Tuesday, February 16, 2010

School Brand: A Brick and Mortar Beginning


Look across the branding universe today and what do you see? An endless universe of products and services vying for our attention. Standing out in the heavens are the branding superstars, the Top 100, the Power 25, the Elite 10. Some the brand names may jockey for position in the top ranks, but the players are usually sustained. Google, Apple, Nike, Starbucks, Coco-Cola, Amazon, Disney are among the perennial elite in this new decade. You have your personal brand favorites. There are others, and there are more on the horizon to challenge these giants. Who would have thought Google would be the number one brand a short few years ago? What was a Google?

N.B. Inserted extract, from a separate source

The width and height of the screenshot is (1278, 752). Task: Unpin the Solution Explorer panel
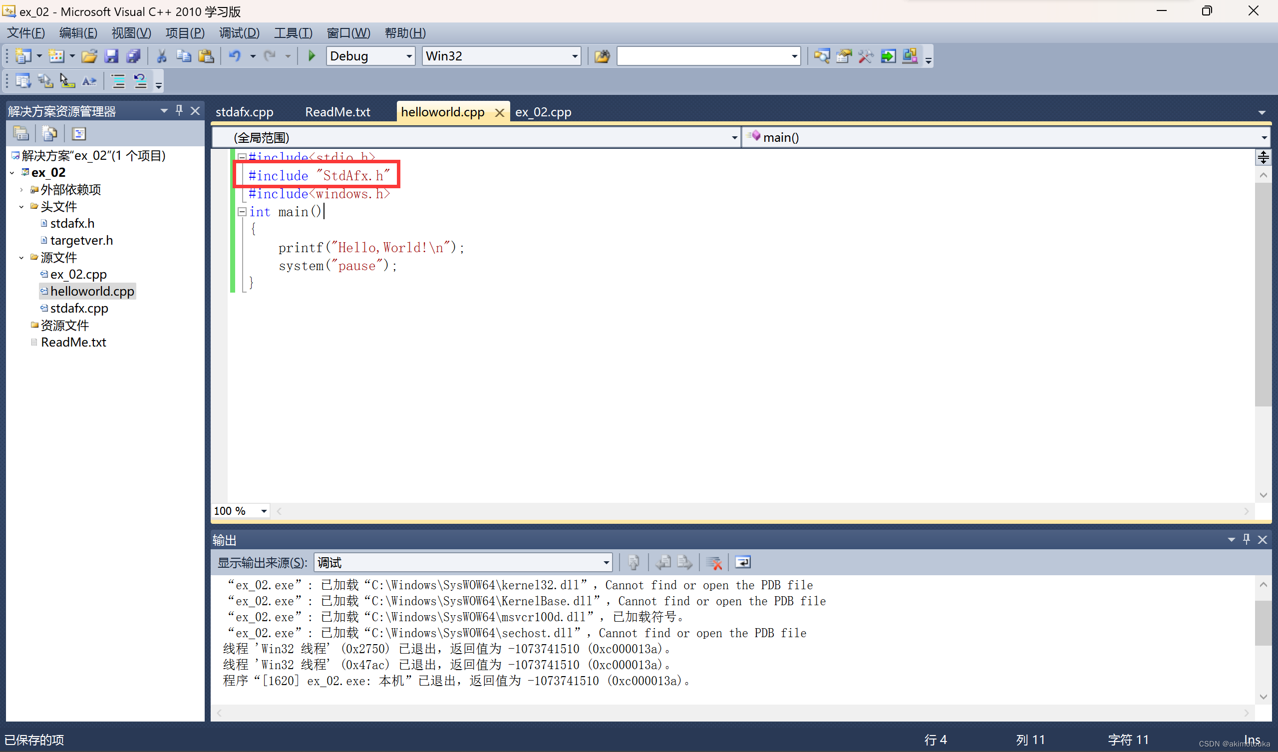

As an educationist, the most interesting, and one of the biggest brands to learn from, is Starbucks. With over 3,000 outlets worldwide, it has one of the smallest advertising budgets among the iconic brand players. They don’t spend much on advertising. In a conversation about lending Madison Avenue branding techniques to build a school culture, its branding approach is more like an educational campaign that can serve to inspire cash strapped school ”outlets” everywhere. Starbucks has figured out what matters most in building and managing a brand. It has a good product that is reliable whether you are buying it in a shopping mall in South Jersey or in the airport in Tokyo where I get my” non-fato” latte. Starbucks worked tirelessly from the beginning to build its brand and to consistently delight and engage its market. It’s gotten quite a wallet share of the coffee drinking public to pay 4 bucks or more for a product one can get for a buck at a cart or a diner. Like it or not, it’s a brand new day.

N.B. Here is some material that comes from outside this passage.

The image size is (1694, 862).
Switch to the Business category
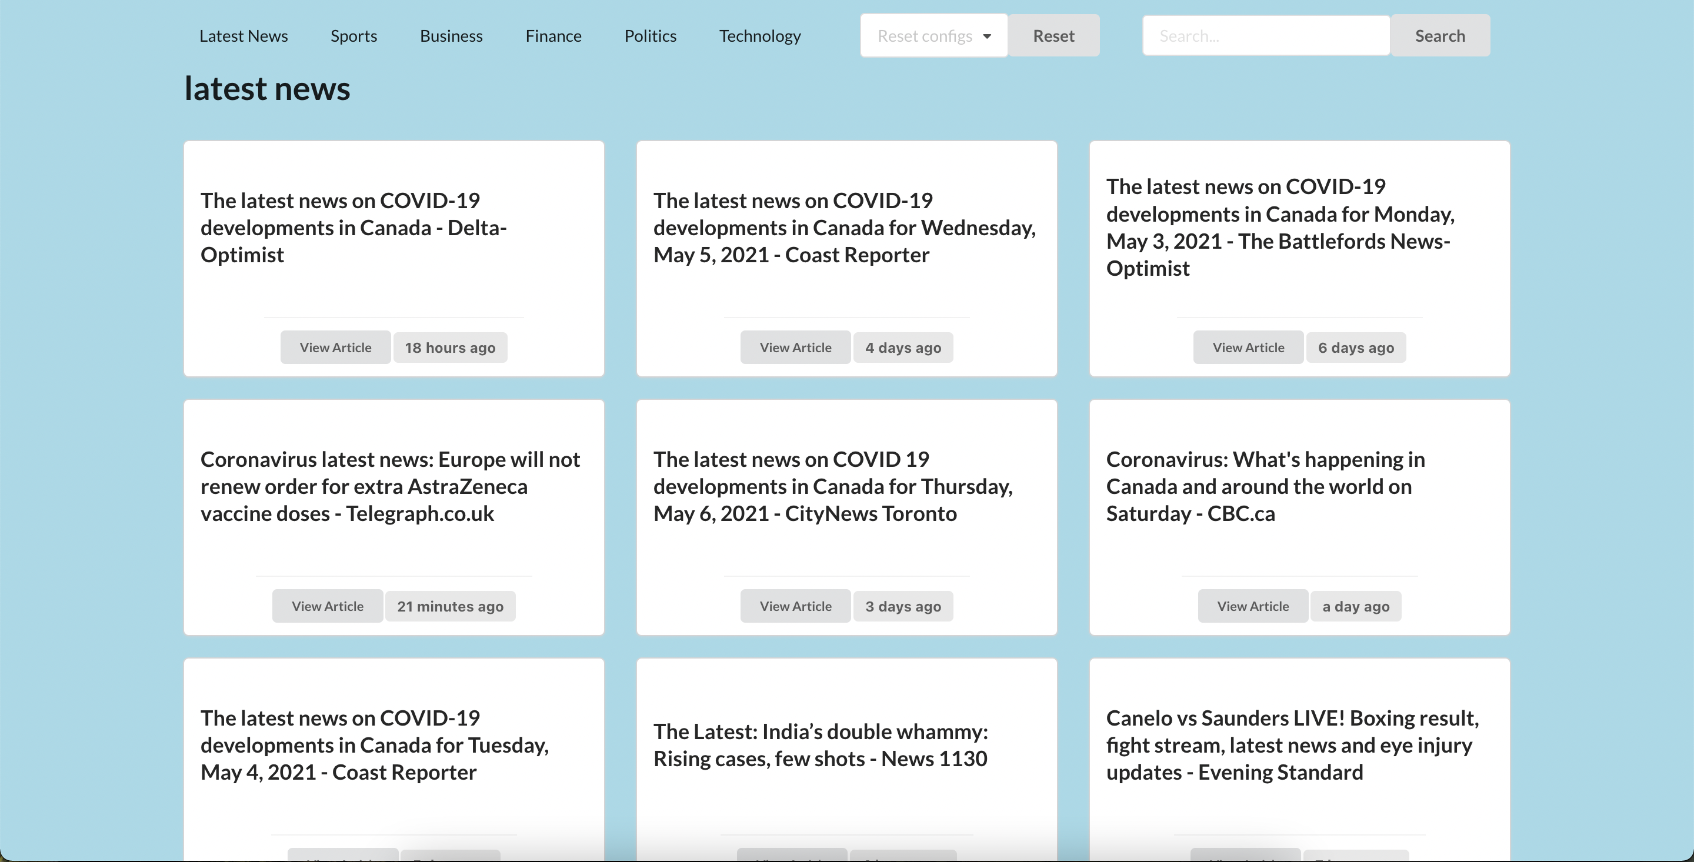pos(451,36)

When I think of the best schools I’ve seen on walk throughs, as an employee or visitor, I now see that I was experiencing the Starbucks experience in an educational sense. I didn’t refer to it as branding then, but I will now. What these best schools had were attention to marketing in the “brick and mortar” environment of the school. It’s the Starbucks brand model. The schools seemed to have developed a personality, they had a story to tell and it was visible in the halls and in the classrooms, and even in the teachers room. I’ve been in thousands of schools, and the feel of the best is akin to the feel that I get when I see the green mermaid sign and head for my skim latte in NYC. The schools have a human feel, there’s a subtle buzz of energy, people are comfortable, there’s a belonging factor even among strangers. The Starbucks staff want to know you, by name even, and they listen…and look you in the eye. The music, the messages, information is clearly presented and one doesn’t feel overwhelmed or sold, just supported by an environment.

As I write my book on branding I continue to see what once was thought unlikely to be likely...Branding and School can fit!